Grazie al fatto di disporre di una sola unità elettrica si è riusciti a contenere il peso a 1.470 chilogrammi per quanto riguarda l’Assetto Fiorano ottenibile su richiesta con prezzi a partire da 302mila euro. Le dimensioni esterne della Ferrari 296 GTB sono pari a 456 centimetri in lunghezza, 196 in larghezza e 119 in altezza. I dati velocistici prevedono una velocità massima di 330 km/h, 2,9 secondi utili per raggiungere i 100 km/h da fermo e 7,3 secondi per arrivare fino a 200 km/h: a Fiorano si gira in 1 minuto e 21 secondi.

Ferrari 296 GTB

Come accade spesso in Ferrari, la denominazione della 296 GTB combina la cilindrata da 2.992 cc con il numero dei cilindri (6) in accordo con l’acronimo di Gran Turismo Berlinetta. Sulla sezione posteriore trova posto un’ala attiva che incrementa il carico: la Assetto Fiorano, nella modalità High Downforce, sviluppa 360 chilogrammi di carico a 250 km/h di velocità.

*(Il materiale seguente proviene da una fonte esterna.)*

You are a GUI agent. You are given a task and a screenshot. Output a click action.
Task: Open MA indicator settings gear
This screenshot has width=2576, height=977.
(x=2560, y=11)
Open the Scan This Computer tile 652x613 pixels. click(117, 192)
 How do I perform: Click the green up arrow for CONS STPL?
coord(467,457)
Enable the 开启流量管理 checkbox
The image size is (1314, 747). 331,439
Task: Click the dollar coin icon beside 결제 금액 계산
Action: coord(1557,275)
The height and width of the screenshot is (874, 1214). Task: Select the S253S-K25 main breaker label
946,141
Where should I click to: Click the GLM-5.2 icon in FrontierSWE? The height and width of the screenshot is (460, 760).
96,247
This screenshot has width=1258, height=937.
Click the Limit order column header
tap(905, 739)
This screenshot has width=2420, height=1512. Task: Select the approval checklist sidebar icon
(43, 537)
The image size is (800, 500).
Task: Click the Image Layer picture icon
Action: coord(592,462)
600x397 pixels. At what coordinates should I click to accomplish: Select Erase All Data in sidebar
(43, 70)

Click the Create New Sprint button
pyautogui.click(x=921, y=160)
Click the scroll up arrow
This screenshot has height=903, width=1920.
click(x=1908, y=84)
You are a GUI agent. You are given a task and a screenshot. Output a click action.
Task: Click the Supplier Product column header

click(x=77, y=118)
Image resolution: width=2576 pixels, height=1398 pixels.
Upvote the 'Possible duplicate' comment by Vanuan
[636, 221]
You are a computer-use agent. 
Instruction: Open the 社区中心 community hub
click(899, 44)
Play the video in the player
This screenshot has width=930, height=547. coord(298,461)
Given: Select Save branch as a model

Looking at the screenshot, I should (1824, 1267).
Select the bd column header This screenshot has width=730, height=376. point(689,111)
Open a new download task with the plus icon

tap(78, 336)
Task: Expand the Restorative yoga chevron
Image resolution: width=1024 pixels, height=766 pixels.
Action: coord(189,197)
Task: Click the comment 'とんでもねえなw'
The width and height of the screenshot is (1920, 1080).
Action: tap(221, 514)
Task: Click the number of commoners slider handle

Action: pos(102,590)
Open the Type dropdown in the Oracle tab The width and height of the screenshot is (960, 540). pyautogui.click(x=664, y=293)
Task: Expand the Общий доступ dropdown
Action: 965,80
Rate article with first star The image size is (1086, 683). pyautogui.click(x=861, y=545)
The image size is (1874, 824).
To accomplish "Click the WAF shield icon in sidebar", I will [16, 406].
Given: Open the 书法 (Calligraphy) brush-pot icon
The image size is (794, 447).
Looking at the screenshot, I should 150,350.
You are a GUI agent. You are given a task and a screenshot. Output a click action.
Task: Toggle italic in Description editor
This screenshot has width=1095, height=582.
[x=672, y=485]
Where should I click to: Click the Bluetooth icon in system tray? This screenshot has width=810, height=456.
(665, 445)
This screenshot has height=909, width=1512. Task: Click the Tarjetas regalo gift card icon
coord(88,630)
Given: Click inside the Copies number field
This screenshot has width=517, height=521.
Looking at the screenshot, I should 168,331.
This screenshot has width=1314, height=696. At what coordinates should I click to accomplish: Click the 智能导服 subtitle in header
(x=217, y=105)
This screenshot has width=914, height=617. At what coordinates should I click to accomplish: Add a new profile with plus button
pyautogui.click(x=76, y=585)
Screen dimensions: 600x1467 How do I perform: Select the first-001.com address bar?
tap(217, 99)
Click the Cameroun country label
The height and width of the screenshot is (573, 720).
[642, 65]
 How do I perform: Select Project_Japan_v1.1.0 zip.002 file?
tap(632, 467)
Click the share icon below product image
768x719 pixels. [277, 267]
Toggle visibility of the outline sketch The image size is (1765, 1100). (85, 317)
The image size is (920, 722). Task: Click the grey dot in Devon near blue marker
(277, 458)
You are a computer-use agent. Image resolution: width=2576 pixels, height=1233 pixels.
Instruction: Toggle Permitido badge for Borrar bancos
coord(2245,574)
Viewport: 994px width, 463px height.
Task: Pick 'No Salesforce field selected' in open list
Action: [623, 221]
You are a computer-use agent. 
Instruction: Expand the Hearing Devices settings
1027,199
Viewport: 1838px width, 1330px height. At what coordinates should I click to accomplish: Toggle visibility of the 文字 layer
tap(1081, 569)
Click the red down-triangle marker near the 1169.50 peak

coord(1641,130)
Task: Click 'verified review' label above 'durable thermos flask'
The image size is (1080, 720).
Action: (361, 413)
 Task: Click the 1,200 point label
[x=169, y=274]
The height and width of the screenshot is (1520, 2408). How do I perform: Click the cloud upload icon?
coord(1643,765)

Sulla Ferrari 296 GTB debutta anche il sensore 6w-CDS (6-way Chassis Dynamic Sensor) che sfrutta il limite di aderenza dell’asse posteriore migliorando l’inserimento in curva e le performance complessive della berlinetta. Grazie al suo contributo si riduce lo spazio di arresto nel 200-0 km/h di quasi il 9% rispetto alla Ferrari F8 Tributo. C’è il sistema brake-by-wire che riduce la corsa del pedale del freno e l’ABS Evo che utilizza un controllore rinnovato per ragionare sui livelli di aderenza degli pneumatici riducendo gli spazi di arresto in accordo con l’aerodinamica attiva e l’assetto con ammortizzatori magnetoreologici SCM-Frs. Irrinunciabile l’eManettino con quattro modalità di guida (eDrive, Hybrid, Performance e Qualify) e il Side Slip Control.